Cytologie, test HPV ou vaccination contre le papillomavirus humain… Dans la prise en charge du cancer du col utérin les procédures diffèrent entre les femmes immunodéprimées et la population générale, rappelait le Pr Serge Douvier (CHU de Dijon), à l’occasion du 4e E-congrès de la Société française de colposcopie et de pathologie cervico-vaginale (SFCPCV, 9 janvier 2021).
« En matière de dépistage des lésions de haut grade CIN2 + et des cancers du col utérin, l’immunodépression fait toute la différence car la problématique des femmes immunodéprimées (patientes séropositives HIV, greffées d’organes, de moelle ou de cellules souches, porteuses d’une maladie auto-immune sous immunosuppresseurs ou immunomodulateurs) est la réactivation d’infection HPV latente, la diminution de la clearance virale ainsi que la persistance du virus dans l’organisme de façon prolongée».
Par conséquent, chez elles, la prévalence du portage HPV reste élevée, avec une plus grande fréquence d’infections avec plusieurs types d’HPV différents (2 à 4 fois plus d’infections multiples qu’une population non immunodéprimée) et un risque plus important de lésions bénignes HPV induites, de dysplasies et de cancers du col utérin.
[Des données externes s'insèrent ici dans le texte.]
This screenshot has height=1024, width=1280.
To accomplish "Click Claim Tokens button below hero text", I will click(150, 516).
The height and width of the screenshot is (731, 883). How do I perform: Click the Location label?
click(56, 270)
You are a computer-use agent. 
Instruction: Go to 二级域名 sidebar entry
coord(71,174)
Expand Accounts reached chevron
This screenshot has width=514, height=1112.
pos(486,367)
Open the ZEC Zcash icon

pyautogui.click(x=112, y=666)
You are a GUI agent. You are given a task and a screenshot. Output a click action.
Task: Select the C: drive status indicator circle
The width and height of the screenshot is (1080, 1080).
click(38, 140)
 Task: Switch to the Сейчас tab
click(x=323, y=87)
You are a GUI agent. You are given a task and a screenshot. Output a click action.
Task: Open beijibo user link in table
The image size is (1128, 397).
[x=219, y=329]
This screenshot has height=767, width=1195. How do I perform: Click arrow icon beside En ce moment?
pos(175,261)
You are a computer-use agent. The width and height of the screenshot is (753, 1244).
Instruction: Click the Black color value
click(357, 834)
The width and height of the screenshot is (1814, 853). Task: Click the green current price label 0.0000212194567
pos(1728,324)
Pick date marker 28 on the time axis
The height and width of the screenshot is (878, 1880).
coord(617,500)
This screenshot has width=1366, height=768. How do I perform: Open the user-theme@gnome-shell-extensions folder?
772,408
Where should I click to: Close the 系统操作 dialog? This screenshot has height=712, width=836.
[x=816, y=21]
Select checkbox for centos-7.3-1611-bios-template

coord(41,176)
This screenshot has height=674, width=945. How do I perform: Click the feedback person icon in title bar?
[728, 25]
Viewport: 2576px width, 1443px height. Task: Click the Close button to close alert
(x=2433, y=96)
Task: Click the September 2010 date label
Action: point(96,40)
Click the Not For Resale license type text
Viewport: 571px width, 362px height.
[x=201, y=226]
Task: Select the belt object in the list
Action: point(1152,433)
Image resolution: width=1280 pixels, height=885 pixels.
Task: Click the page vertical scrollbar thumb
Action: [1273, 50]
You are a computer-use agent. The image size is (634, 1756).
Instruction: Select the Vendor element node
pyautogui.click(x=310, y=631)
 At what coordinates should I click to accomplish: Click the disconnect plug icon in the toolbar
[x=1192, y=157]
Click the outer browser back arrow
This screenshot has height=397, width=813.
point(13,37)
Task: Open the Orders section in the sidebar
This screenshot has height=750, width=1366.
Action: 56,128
Par exemple, en cas de maladie inflammatoire chronique intestinale, la prévalence des lésions CIN2 + et des cancers du col est multipliée par 1,34 ; en cas de greffe d’organe, le risque de cancer du col est doublé et celui de la vulve et du vagin multiplié par 22. En cas d’infection par le VIH, le risque de cancer du col est augmenté de 2 à 22 fois, avec une augmentation des CIN2 +, des VINs (néoplasies intraépithéliales vulvaires) et des cancers qui dépendent du taux de CD4 +. De plus, ces femmes présentent un risque plus important de récidive après traitement qu’une population témoin (environ 3 fois plus). Et de manière générale, toutes les autres pathologies anogénitales HPV sont augmentées (environ 3 à 5 fois plus fréquentes) du fait de l’immunodépression.
Puisque le portage HPV est banal chez les immunodéprimées, « la recherche virale n’est donc pas pertinente dans le cadre du dépistage, au même titre que chez les patientes de moins de 30 ans en population générale, souligne le Pr Douvier. Il est impératif de rechercher les CIN2 + et les cancers car ils sont plus nombreux afin de les traiter, tout en limitant le traitement des lésions malpighiennes intraépithéliales de bas grade qui récidivent fréquemment chez ces femmes. Ainsi, la cytologie reste l’examen de choix, plutôt que le test HPV en dépistage primaire, et une surveillance annuelle doit être instaurée. » Pour rappel, en population générale chez les femmes de plus de 30 ans, le test HPV est préconisé en première ligne et la cytologie n’est pratiquée qu’en cas de test HPV +. Chez les immunodéprimées, quel que soit l’âge (25-65 ans), la recherche virale en premier triage n’a pas d’intérêt. Le dépistage peut débuter dès l’âge de 20 ans chez les HIV + ou les immunodéprimés ayant des condylomes acuminés externes. En cas d’anomalie cytologique, une colposcopie diagnostique doit ensuite être proposée.
La vaccination sans risque pour les immunodéprimés
Quant à la vaccination contre le HPV, les recommandations françaises (rapport Morlat/juillet 2018, HCSP/décembre 2014, calendrier vaccinal mars 2019) rejoignent les guidelines internationales. L’intérêt de la vaccination est certain dans la population des immunodéprimés. Les âges de vaccination varient selon la nature de l'immunodépression : entre 11 et 19 ans pour les personnes HIV +, 9-19 ans en cas de greffe et, en cas de pathologies auto-immunes et de déficit immunitaire, 11-14 ans (rattrapage jusqu’à 19 ans) sauf pour les hommes homosexuels (11-26 ans).
La vaccination est sans risque pour les immunodéprimés, précise Serge Douvier, « avec un bénéfice en particulier si elle est réalisée à l’âge recommandé et surtout avant le statut d’immunosuppression. »
Plusieurs pistes sont à l’étude afin d’améliorer l’immunogénicité, comme une 4e dose ou l’utilisation d’un nouvel adjuvant. « Le suivi du taux d’anticorps est recommandé par plusieurs sociétés savantes à l’étranger afin de permettre une adaptation des doses de rappel vaccinal. Il n’est actuellement pas réalisable en pratique courante en France », regrette Serge Douvier.